Per quanto possa sembrare incredibile, chi era vissuto negli anni del fascismo, di Gramsci o di Sturzo, non sapeva nulla. Anche Bobbio, che pure è nato a Torino ed è della classe 1909, ha “scoperto” Gramsci solo negli anni fervidi successivi al 1945, attraverso la pubblicazione delle Lettere dal carcere prima e poi dei Quaderni. In effetti, al di là della martellante utilizzazione in sede di propaganda politica, le prime cose serie su Gramsci sono state scritte da Eugenio Garin nelle sue Cronache di filosofia italiana e in Politica e cultura, uno degli scritti migliori di Bobbio; ed entrambe quelle opere sono del 1955.

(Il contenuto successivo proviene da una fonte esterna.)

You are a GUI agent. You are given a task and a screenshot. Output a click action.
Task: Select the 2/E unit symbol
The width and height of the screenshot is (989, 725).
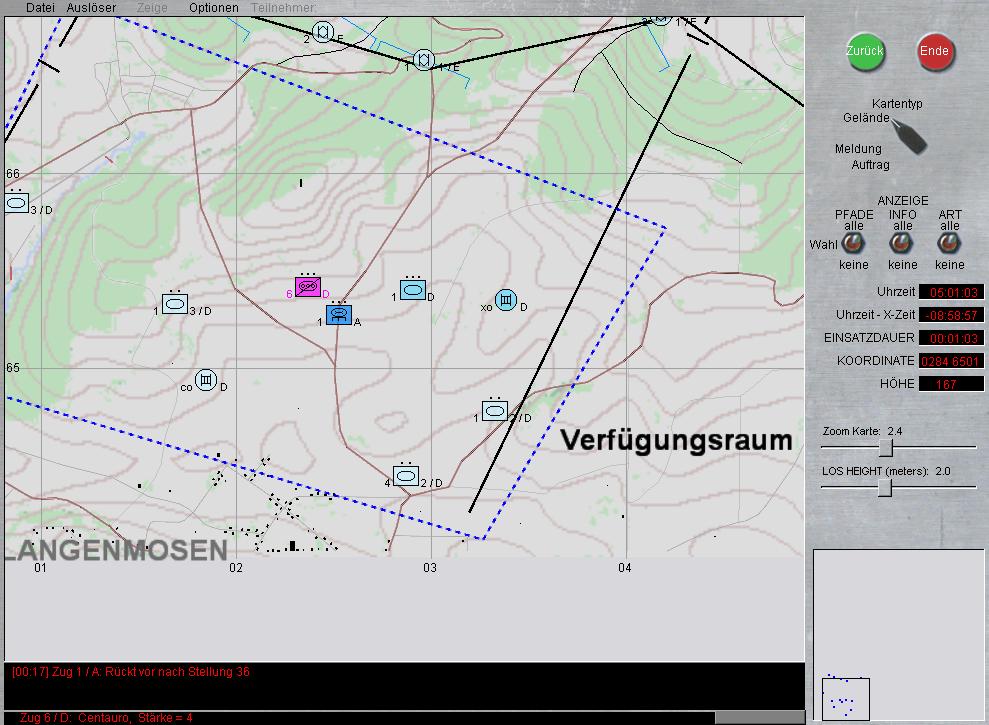[x=322, y=32]
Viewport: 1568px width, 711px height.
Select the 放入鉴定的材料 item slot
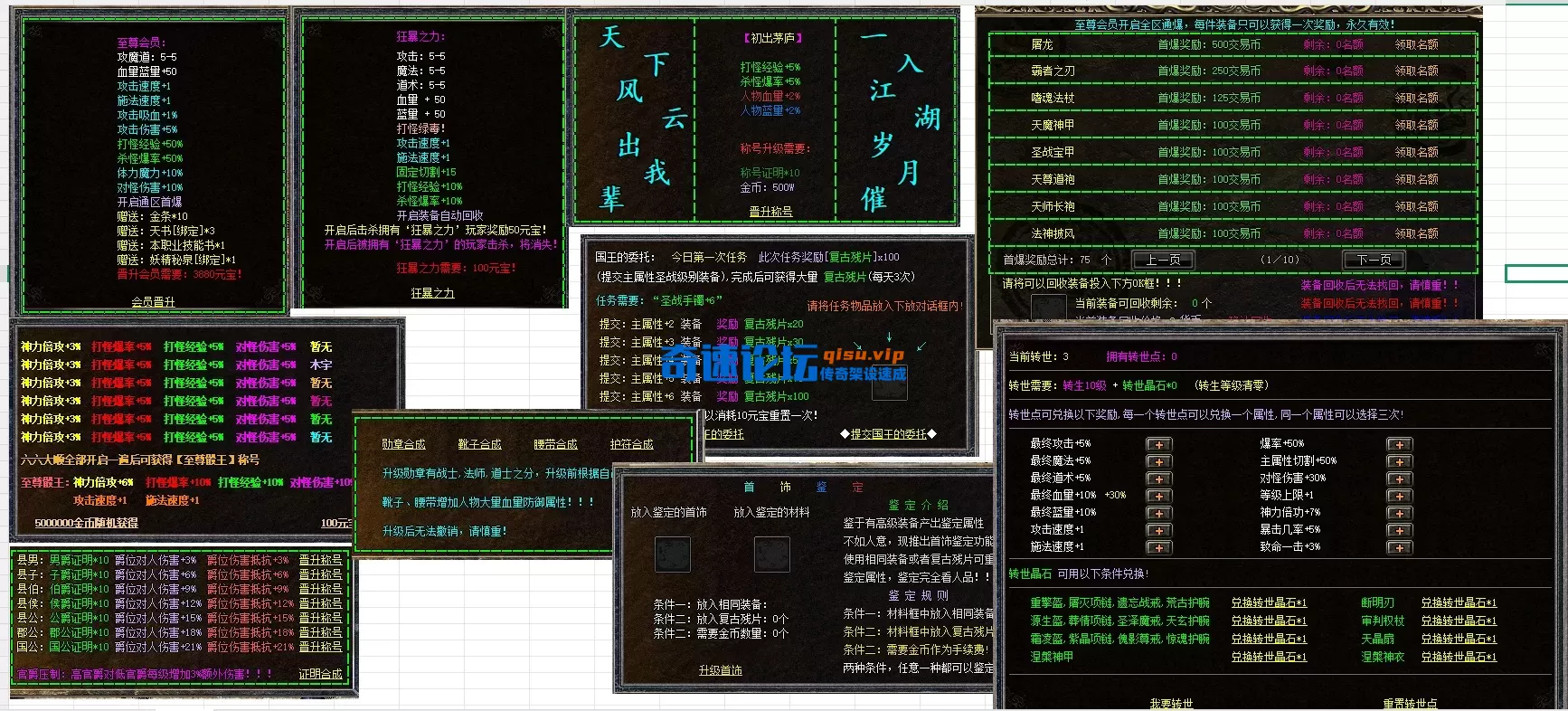click(x=772, y=555)

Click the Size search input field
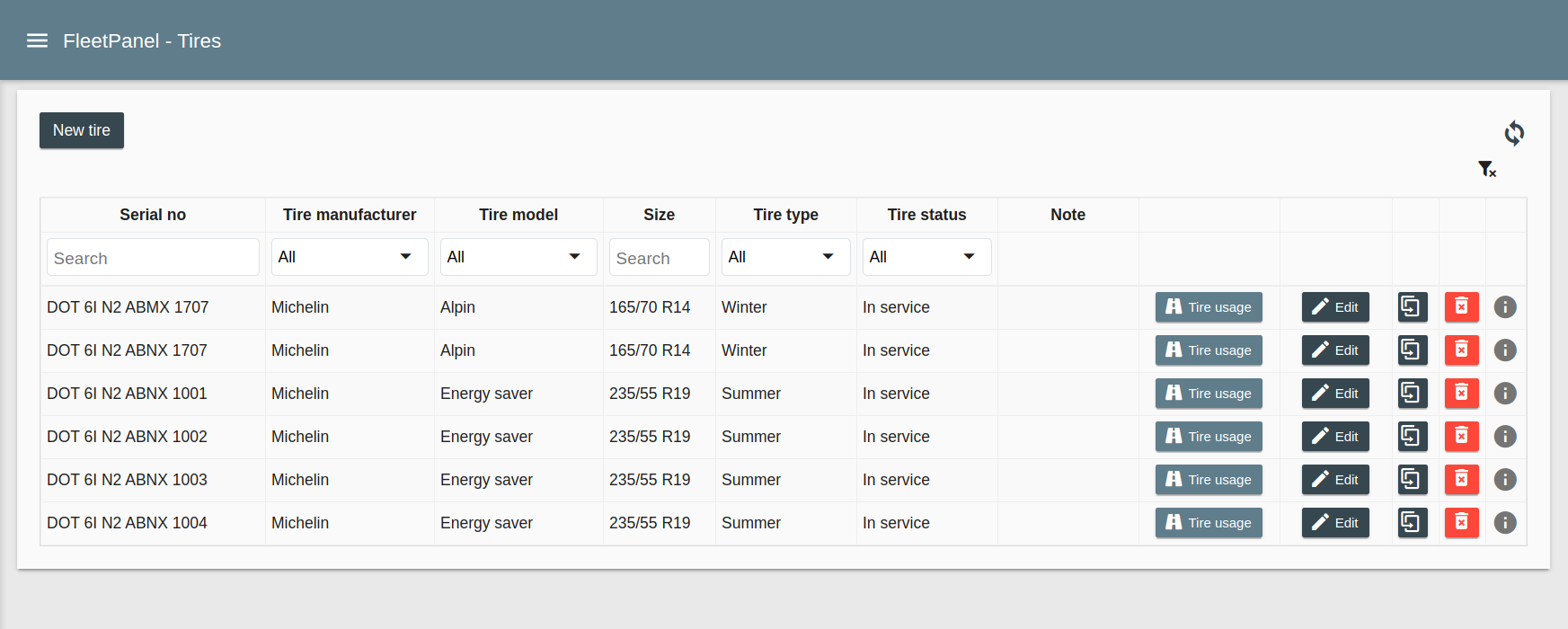point(659,258)
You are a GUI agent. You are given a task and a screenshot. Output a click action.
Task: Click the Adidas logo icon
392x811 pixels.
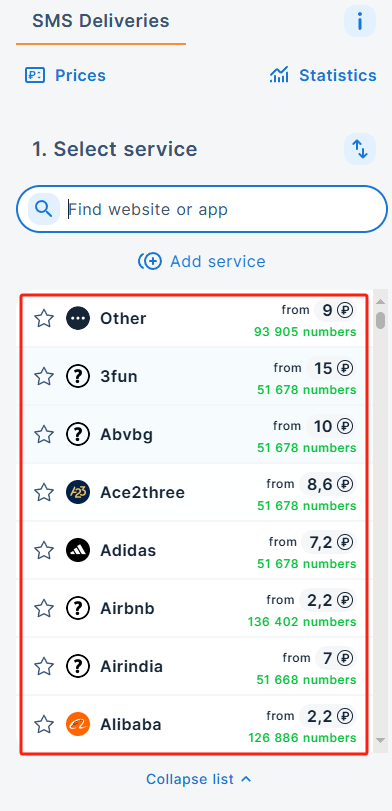click(x=78, y=550)
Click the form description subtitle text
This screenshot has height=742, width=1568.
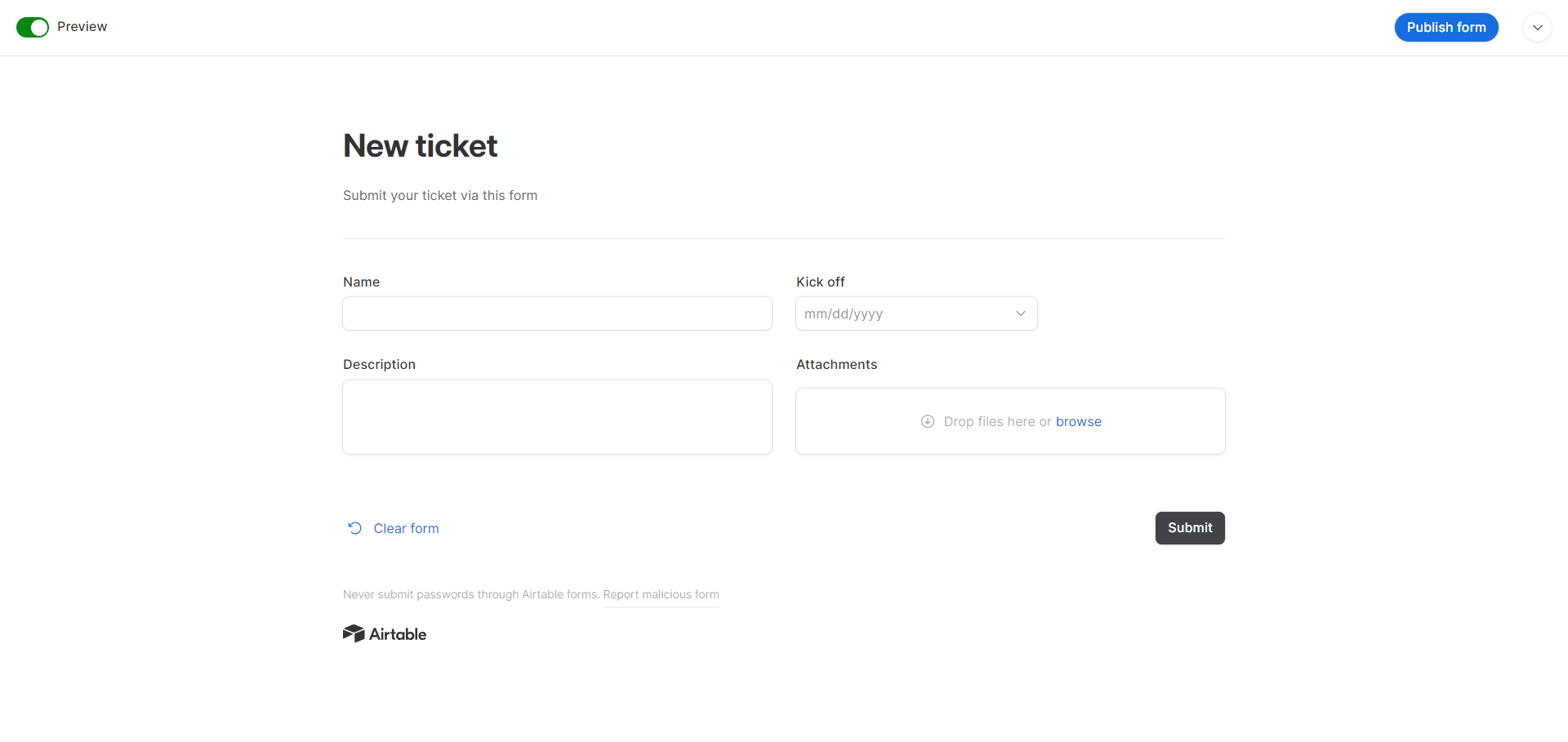pos(440,195)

Ora Norberto Bobbio ha raccolto i suoi Saggi su Gramsci in un unico volume, edito dalla Feltrinelli, e forse non si rende conto che è stato proprio il suo libero rapportarsi a Gramsci a dare la spinta decisiva ad un’operazione che, comunque la si voglia giudicare, si è verificata nel nostro Paese: la sostituzione, cioè, tra gli anni ’50 e ’70, del pensiero di Gramsci a quello di Croce come punto di riferimento “obbligato” nel giudicare uomini e cose della vecchia, della nuova e nuovissima Italia.

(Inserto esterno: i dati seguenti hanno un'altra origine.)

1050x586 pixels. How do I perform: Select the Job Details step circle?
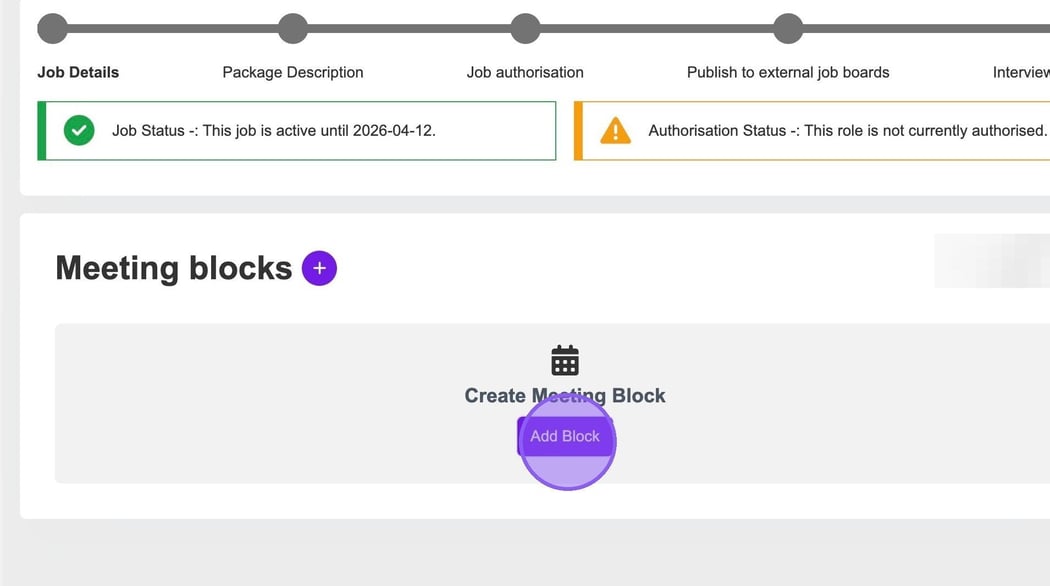point(52,28)
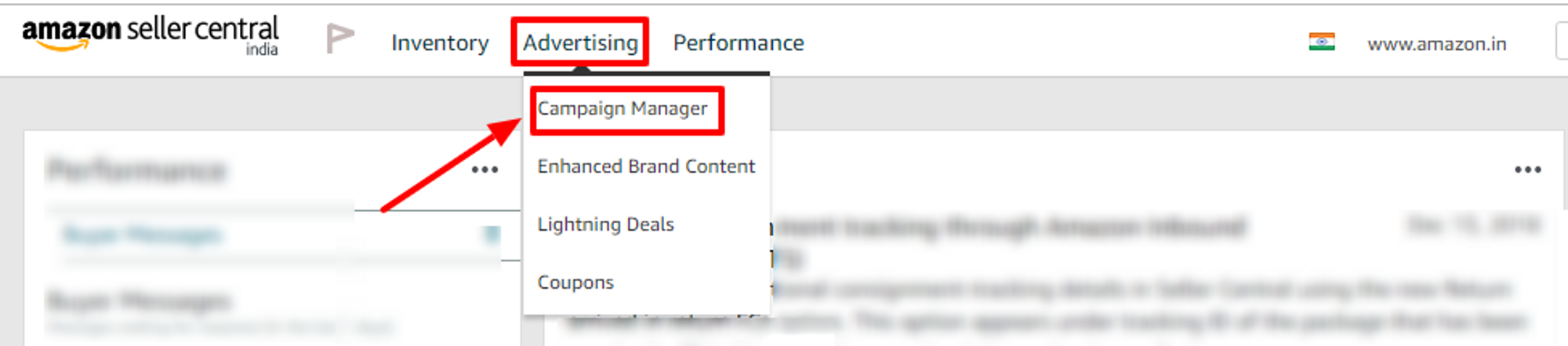Open the Advertising menu
This screenshot has height=346, width=1568.
pyautogui.click(x=580, y=43)

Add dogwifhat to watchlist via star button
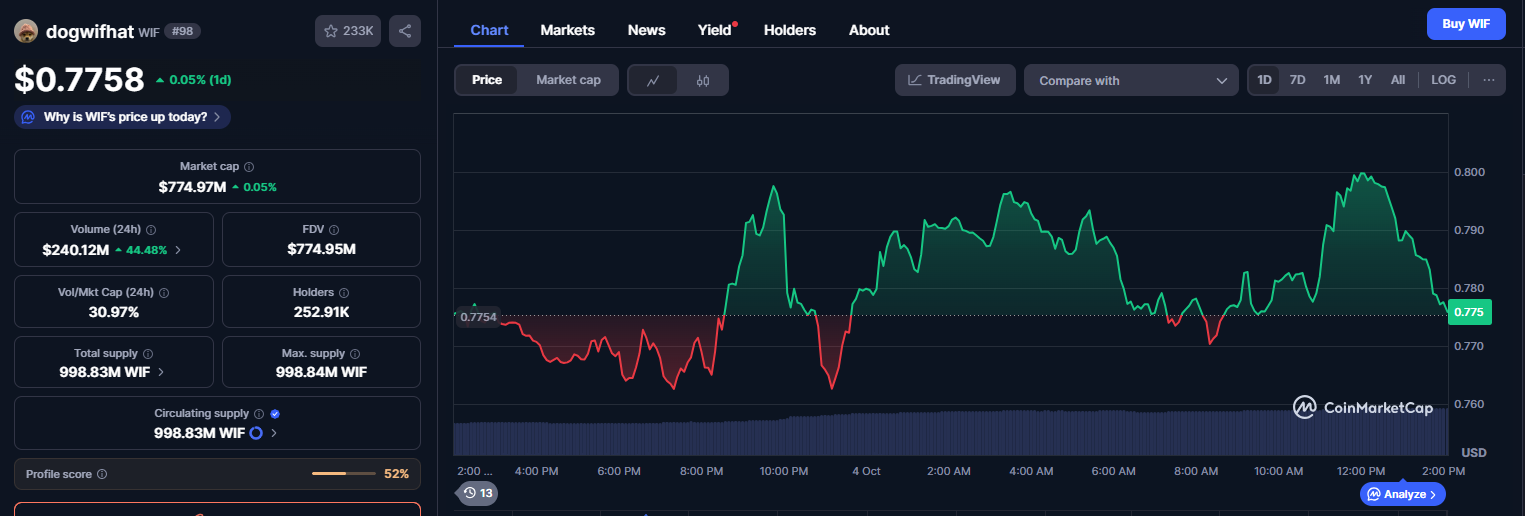pos(347,31)
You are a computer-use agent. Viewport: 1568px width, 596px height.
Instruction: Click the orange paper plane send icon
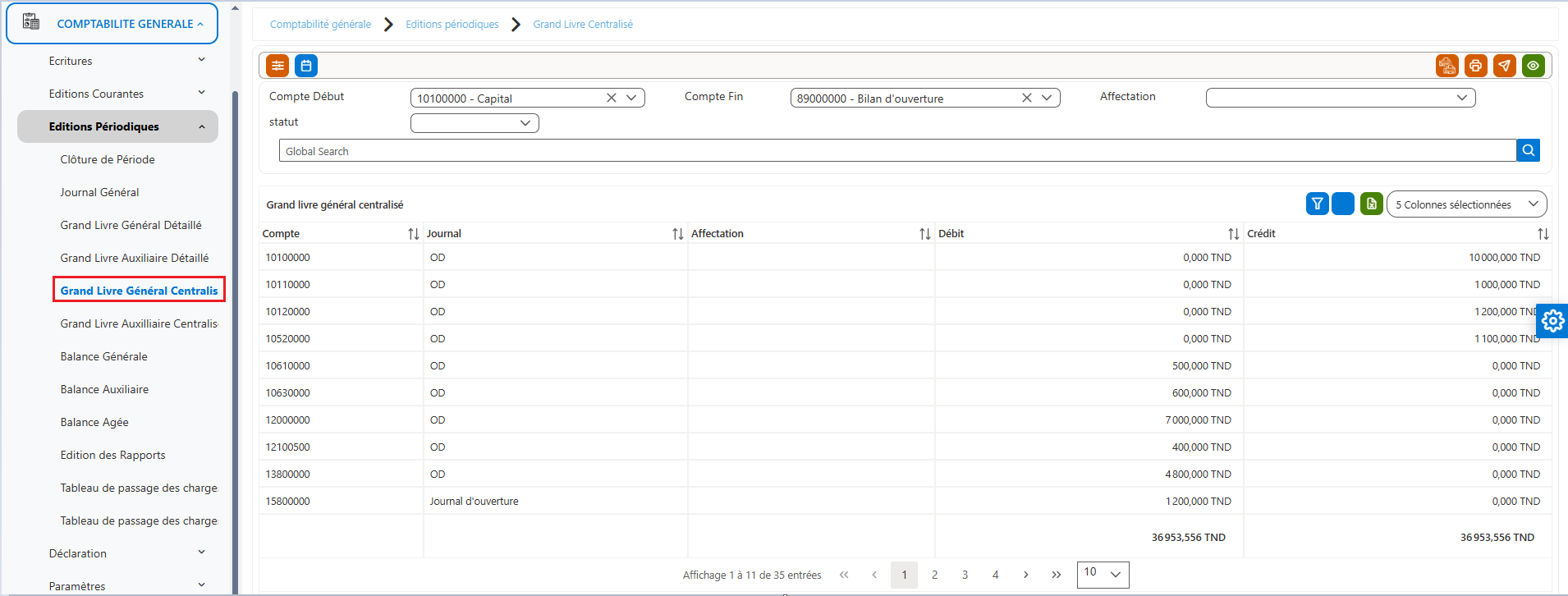click(1505, 66)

Bobbio in questi Saggi ha saputo cogliere dell’intellettuale sardo la vivacità degli interessi culturali, il bisogno di cercare di capire le ragioni dell’avversario, le sfumature e le incrinature del suo marxismo-leninismo. A suo avviso la figura di Gramsci ne esce, invece, rimpicciolita se si cerca in lui la perfetta ortodossia marxista-leninista, il seguace più che il pensatore genuino.
Bobbio, del resto, dice apertamente di essersi interessato al Gramsci dei Quaderni (“le mie analisi si riferiscono quasi esclusivamente agli scritti del carcere”), astenendosi in modo programmatico dal “fare dell’opera di Gramsci uno strumento di giudizio e di battaglia pro o contro il comunismo storico”.

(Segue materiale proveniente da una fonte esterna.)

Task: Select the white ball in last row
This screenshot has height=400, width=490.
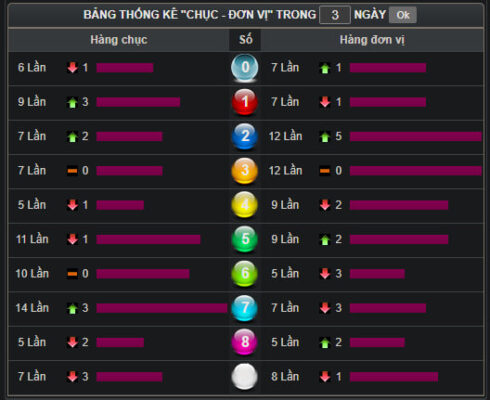Action: pyautogui.click(x=245, y=377)
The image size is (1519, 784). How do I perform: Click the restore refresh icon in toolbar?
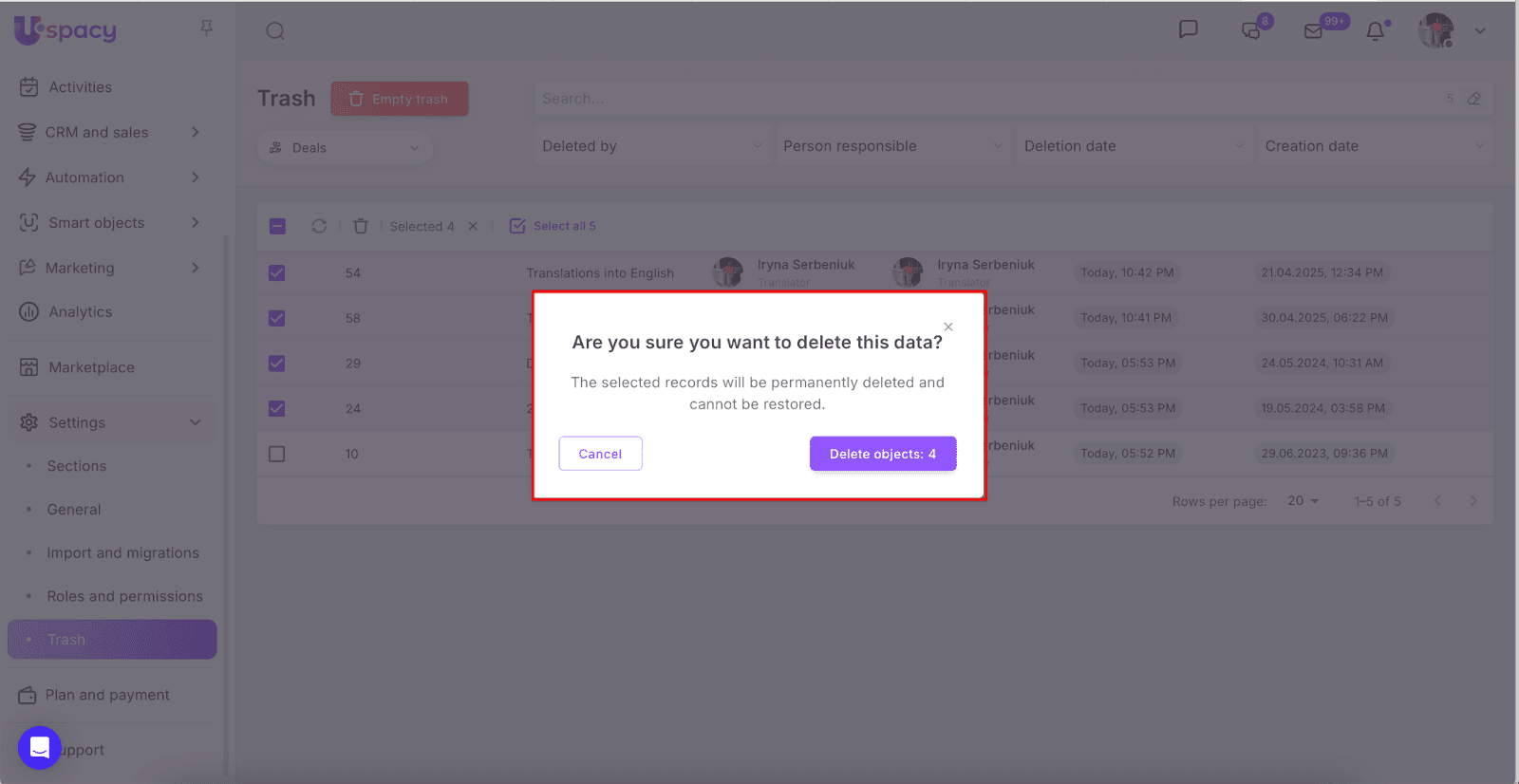(x=319, y=226)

Il metodo di Bobbio è certamente legittimo; e tuttavia è inevitabile chiedersi se l’opera del Gramsci “storico e critico della società contemporanea” possa veramente essere esplorata mettendo tra parentesi il marxismo e il leninismo di “un uomo ferramente e integralmente impegnato” nella lotta ideologica e nella prassi politica; e impegnato a tal punto da costituire egli stesso l’esempio, per un verso, e, per l’altro verso, la vittima della tanto discussa teoria dell’intellettuale organico. Si può non avere interesse per la natura e i limiti del marxismo-leninismo di Gramsci e privilegiare le varianti personali rispetto al sistema, ma il problema non si può eludere: soprattutto se, come fa il Bobbio, si sottolinea “il rarissimo esempio che egli ci ha dato di coerenza fra pensiero e azione, fra le idee professate e l’impegno politico”.
L’atteggiamento di Bobbio verso il pensiero dell’ultimo Gramsci è, insieme, di simpatia intellettuale e di distacco critico. Ormai è noto a tutti che il materialismo storico non è difendibile se non nella misura in cui lo si riduce drasticamente; e uno dei primi a capirlo fu proprio Gramsci. Non è questo un merito da poco. Resta, però, in Gramsci la celebrazione di una dialettica che, malgrado le differenze rispetto a Marx o a Croce (messe così acutamente in rilievo in questi Saggi), in virtù dei suoi “rovesciamenti”, opera il singolare miracolo per cui la “terribile dittatura del Partito Comunista” (sono parole testuali di Gramsci) diventa “la massima garanzia della libertà delle masse”. Resta cioè in Gramsci l’errore che Bobbio non si è stancato di additare ai suoi interlocutori di sinistra: il tragico errore, appunto, di credere di poter, anzi di “dover” mettere da parte i valori del liberalismo per accelerare il cammino redentivo della storia, l’avvento della società perfetta. Con gli esiti criminali e catastrofici che tutti conoscono.
Non si può che nutrire profondo rispetto e ammirazione sincera per quanti hanno sacrificato la loro vita per le loro idee; ma occorre sempre tener presente anche il monito di Simone Weil, a non trasformare il sacrificio dei martiri in prova della giustezza delle loro dottrine. Il giudizio conclusivo a cui perviene l’Autore di questi Saggi è che “l’egemonia del partito unico della classe operaia e l’idea di una società pluralistica sono incompatibili”. Bobbio nutre, inoltre, un dubbio: che il PCI possa servirsi ancora di Gramsci nella nuova fase “ormai diventata, per convinzione e per necessità, riformista” (p. 9, nota 4).
Non è stato possibile rintracciare la pubblicazione e la relativa data. Ai fini della pubblicazione sul sito è stata indicata la data del 31.12.1970.